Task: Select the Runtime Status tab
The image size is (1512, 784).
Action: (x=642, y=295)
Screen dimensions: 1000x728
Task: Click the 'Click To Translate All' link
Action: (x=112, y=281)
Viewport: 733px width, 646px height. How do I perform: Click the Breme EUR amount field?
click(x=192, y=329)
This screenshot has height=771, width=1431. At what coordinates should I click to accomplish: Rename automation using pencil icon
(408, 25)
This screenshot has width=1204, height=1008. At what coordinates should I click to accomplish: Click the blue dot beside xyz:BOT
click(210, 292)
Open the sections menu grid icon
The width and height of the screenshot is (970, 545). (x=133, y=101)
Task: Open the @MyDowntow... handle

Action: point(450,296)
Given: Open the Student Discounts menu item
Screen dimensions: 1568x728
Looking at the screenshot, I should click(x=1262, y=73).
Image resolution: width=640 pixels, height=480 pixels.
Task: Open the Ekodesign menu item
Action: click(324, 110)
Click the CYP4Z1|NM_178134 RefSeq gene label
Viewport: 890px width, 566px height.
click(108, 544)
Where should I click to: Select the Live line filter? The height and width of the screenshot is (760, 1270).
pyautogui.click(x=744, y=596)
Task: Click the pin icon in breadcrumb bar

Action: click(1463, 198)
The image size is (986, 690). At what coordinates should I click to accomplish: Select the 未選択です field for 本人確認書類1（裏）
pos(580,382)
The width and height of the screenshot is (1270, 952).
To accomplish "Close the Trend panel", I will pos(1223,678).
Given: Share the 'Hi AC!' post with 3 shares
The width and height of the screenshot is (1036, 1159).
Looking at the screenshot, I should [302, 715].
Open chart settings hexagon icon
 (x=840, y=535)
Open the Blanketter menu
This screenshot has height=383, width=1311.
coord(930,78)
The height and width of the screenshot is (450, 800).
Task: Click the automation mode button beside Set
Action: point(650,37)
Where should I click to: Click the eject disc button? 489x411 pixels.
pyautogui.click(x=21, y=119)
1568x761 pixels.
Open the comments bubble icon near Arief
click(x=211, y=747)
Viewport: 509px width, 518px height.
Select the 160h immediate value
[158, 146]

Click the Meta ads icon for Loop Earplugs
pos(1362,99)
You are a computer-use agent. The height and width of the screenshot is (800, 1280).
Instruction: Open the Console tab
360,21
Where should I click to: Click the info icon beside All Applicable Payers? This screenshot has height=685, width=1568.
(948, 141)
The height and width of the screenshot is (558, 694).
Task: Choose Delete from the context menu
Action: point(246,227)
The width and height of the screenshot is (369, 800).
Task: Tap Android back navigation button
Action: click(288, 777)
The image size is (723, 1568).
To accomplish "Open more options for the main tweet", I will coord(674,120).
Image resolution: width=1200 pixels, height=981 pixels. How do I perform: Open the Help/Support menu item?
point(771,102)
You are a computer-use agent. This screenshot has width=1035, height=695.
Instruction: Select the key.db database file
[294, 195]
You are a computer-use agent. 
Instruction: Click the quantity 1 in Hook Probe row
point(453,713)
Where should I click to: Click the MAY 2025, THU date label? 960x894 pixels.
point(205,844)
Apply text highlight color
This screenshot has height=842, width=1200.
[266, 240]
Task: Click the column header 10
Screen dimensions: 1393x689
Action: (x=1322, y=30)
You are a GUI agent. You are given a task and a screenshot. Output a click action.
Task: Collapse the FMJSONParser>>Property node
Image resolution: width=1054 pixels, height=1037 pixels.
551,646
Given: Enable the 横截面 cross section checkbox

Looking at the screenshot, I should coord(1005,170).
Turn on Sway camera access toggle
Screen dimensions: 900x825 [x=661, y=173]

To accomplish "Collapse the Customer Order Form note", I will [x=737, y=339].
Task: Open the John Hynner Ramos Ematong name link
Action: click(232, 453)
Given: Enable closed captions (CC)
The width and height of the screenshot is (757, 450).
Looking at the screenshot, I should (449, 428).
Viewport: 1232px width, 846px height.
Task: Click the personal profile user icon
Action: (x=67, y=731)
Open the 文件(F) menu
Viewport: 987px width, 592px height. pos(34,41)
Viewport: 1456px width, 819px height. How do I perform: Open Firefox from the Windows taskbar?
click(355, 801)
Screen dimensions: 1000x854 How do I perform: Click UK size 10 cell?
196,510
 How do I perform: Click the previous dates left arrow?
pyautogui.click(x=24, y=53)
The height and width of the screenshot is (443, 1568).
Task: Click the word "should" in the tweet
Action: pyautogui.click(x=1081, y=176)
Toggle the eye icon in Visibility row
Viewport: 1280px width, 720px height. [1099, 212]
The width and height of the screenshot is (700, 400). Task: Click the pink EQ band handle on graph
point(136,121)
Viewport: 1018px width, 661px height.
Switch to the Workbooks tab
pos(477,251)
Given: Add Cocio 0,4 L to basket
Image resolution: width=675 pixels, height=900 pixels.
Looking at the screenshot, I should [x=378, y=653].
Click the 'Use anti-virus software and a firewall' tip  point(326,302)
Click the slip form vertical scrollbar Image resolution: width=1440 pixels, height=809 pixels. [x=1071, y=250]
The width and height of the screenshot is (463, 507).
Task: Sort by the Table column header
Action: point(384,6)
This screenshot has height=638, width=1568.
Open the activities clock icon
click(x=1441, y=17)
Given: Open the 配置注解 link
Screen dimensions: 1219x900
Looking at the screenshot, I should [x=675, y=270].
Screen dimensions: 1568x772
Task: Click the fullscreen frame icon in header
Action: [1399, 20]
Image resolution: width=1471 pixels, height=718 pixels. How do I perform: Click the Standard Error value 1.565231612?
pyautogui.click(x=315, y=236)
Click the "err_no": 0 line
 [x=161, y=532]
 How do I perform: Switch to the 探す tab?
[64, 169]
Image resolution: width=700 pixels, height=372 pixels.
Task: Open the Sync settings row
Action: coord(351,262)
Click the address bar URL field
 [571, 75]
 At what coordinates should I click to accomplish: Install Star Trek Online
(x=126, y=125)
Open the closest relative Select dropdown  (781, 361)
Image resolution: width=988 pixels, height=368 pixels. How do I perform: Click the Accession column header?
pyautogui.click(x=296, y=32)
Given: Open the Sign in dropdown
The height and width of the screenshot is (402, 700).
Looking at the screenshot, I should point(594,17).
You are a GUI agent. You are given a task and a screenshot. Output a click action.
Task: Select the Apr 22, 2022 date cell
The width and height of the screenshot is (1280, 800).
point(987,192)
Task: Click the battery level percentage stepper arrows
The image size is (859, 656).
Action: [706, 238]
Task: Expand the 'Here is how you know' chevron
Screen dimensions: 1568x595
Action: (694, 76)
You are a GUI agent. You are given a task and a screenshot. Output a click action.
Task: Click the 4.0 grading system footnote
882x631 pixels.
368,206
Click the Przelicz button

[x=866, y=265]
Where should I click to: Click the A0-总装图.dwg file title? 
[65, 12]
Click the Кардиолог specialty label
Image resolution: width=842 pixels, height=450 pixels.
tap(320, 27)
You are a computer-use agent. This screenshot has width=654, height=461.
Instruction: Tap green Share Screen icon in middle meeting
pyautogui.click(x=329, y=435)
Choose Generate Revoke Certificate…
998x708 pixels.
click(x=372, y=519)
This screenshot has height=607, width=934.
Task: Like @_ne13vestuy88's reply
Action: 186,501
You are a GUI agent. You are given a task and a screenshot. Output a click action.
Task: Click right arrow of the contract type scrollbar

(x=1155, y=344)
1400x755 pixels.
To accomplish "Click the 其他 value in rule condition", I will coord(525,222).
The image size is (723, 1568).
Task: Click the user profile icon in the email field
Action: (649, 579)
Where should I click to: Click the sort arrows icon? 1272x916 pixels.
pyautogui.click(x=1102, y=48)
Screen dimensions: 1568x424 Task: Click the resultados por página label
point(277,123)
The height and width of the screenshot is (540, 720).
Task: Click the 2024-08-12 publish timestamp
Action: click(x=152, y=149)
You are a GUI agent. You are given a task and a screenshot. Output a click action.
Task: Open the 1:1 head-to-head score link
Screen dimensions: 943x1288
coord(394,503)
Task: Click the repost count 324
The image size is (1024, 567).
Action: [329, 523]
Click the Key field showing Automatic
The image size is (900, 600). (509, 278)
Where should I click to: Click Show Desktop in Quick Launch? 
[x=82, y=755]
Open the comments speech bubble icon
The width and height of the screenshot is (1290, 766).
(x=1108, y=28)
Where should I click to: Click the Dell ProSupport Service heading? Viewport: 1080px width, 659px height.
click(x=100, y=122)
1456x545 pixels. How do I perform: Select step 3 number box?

◆ ◆ ◆ ◆ ◆ ◆ ◆

Using only the entries above, output the line with "Task: Click the column header 10", the line with "Task: Collapse the", and all lines between them, exactly as they stand.

## [YOUR SOLUTION]
Task: Click the column header 10
Screen dimensions: 1393x689
Action: (x=1322, y=30)
You are a GUI agent. You are given a task and a screenshot. Output a click action.
Task: Collapse the FMJSONParser>>Property node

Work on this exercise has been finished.